There have also been allegations that his wife ordered government employees to take on personal tasks.
Meanwhile, voters have questioned Yoon's past prosecutorial role, his seeming inability to manage his campaign, his wife's political indiscretions and her inclusion of lies on past job applications.
The Lee campaign relied on government-led solutions to manage the real estate market; promote public well-being through universal basic income, housing, and access to financing; and invest in a renewable energy-led economy.
In contrast, Yoon promotes market-led solutions through deregulation of the real estate market, the removal of government impediments on small and medium-sized businesses, and renewed support for nuclear energy.
However the manner in which the presidential race has unfolded has unmistakably populist characteristics, reflecting the conflict between the "elite" ― or the establishment ― and "ordinary people." This populism has two defining features: anti-elitism and anti-pluralism. In Korea, progressives (ruling party) regard the conservatives as the old elite, while conservatives (main opposition) view the progressives as the new elite.
Each accuses the other of representing the establishment, directing their political messaging at their own supporters. In such a polarized atmosphere, the qualifications of each candidate as a political leader becomes irrelevant. There has been little discussion or debate during the election over the future of Korea, from the economy to national security.
The emergence of "post-truth" in the information society also has a pervasive influence in Korea. This refers to appealing to subjective beliefs, instead of relying on objective facts.

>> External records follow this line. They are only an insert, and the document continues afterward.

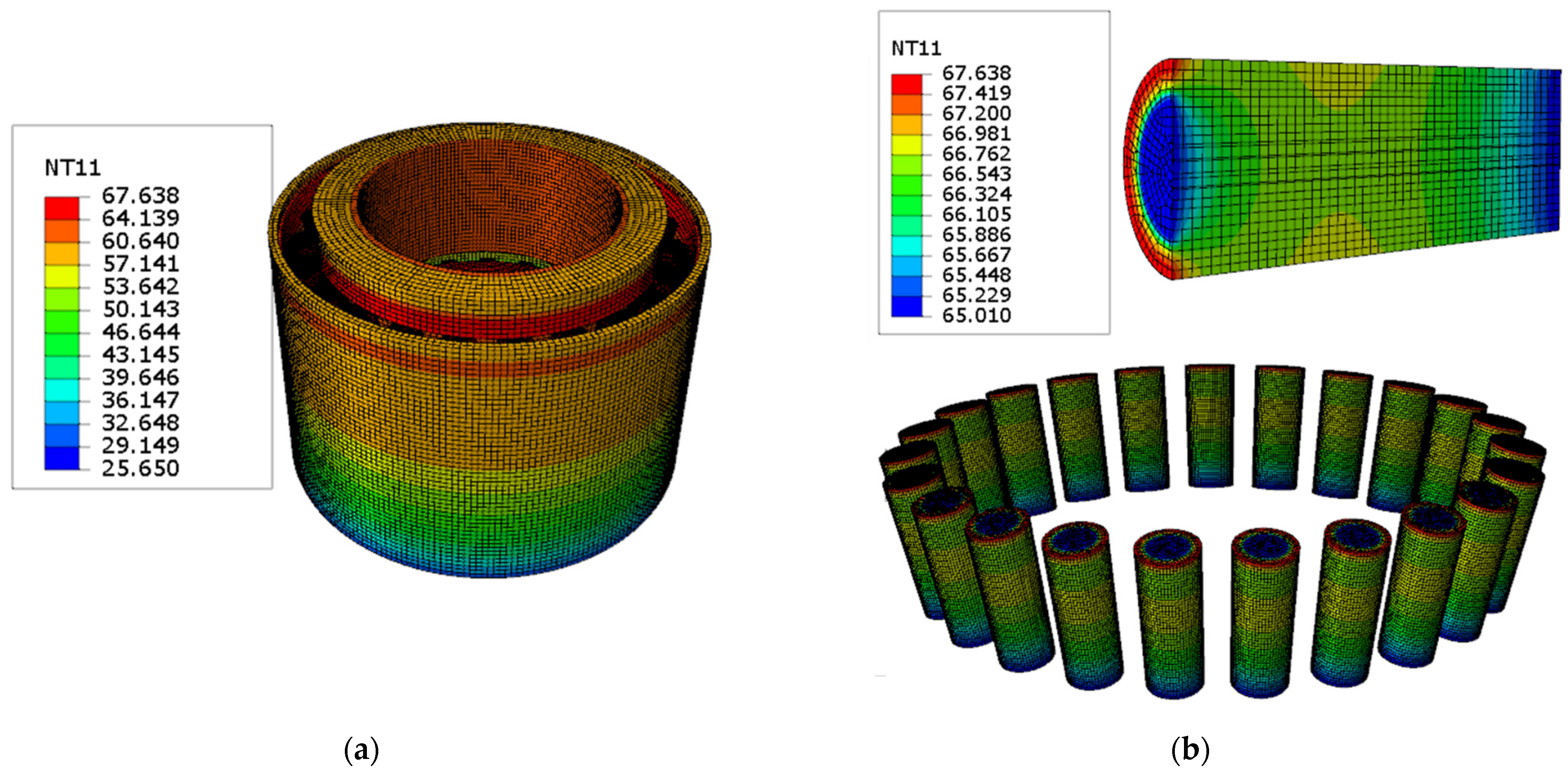Click the NT11 title in right legend
The width and height of the screenshot is (1568, 773).
click(916, 49)
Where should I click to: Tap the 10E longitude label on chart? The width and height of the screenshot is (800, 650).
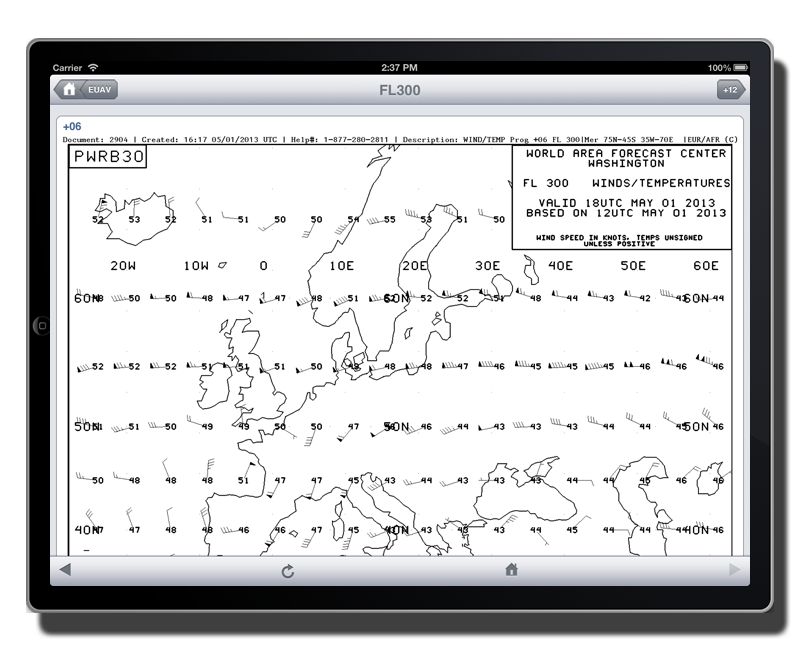click(x=342, y=266)
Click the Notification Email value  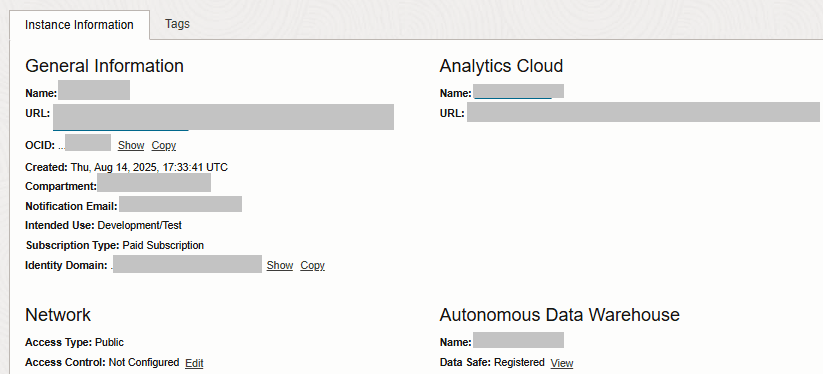181,204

This further reinforces political and social "tribalism" in the public sphere and in civil society.
Politics then descends into a brutal struggle for power between competing "tribes," each held together by an unshakable commitment to commonly held beliefs and sentiments.
All these factors have appeared in the current Korean election, offering little space for rational discussion.
Korea's liberal democracy is on the line, as democratic backsliding has now become an undeniable reality. Korean society is deeply divided along the lines of ideology, class, generation, and gender, and even the courts and civil society are highly politicized.
The aftermath of this election are critical for the future of Korea's distressed democracy ― will it be rescued from further decay, or will the country retreat into a new form of populist authoritarianism?
It can only be hoped that the president-elect will choose democratic values over populist impulses, pursue social integration over eradicating deep rooted evils, and emphasize the truth rather than resorting to a post-truth narrative.
The president-elect will inherit a Herculean task of healing a society wrecked by divisions and if the new government relies on politics of exclusivity and immediate political gain, it will damage Korean democracy and bring about its rapid downfall.
I hope that the president-elect will realize, as the old saying goes: "You can't have your cake and eat it."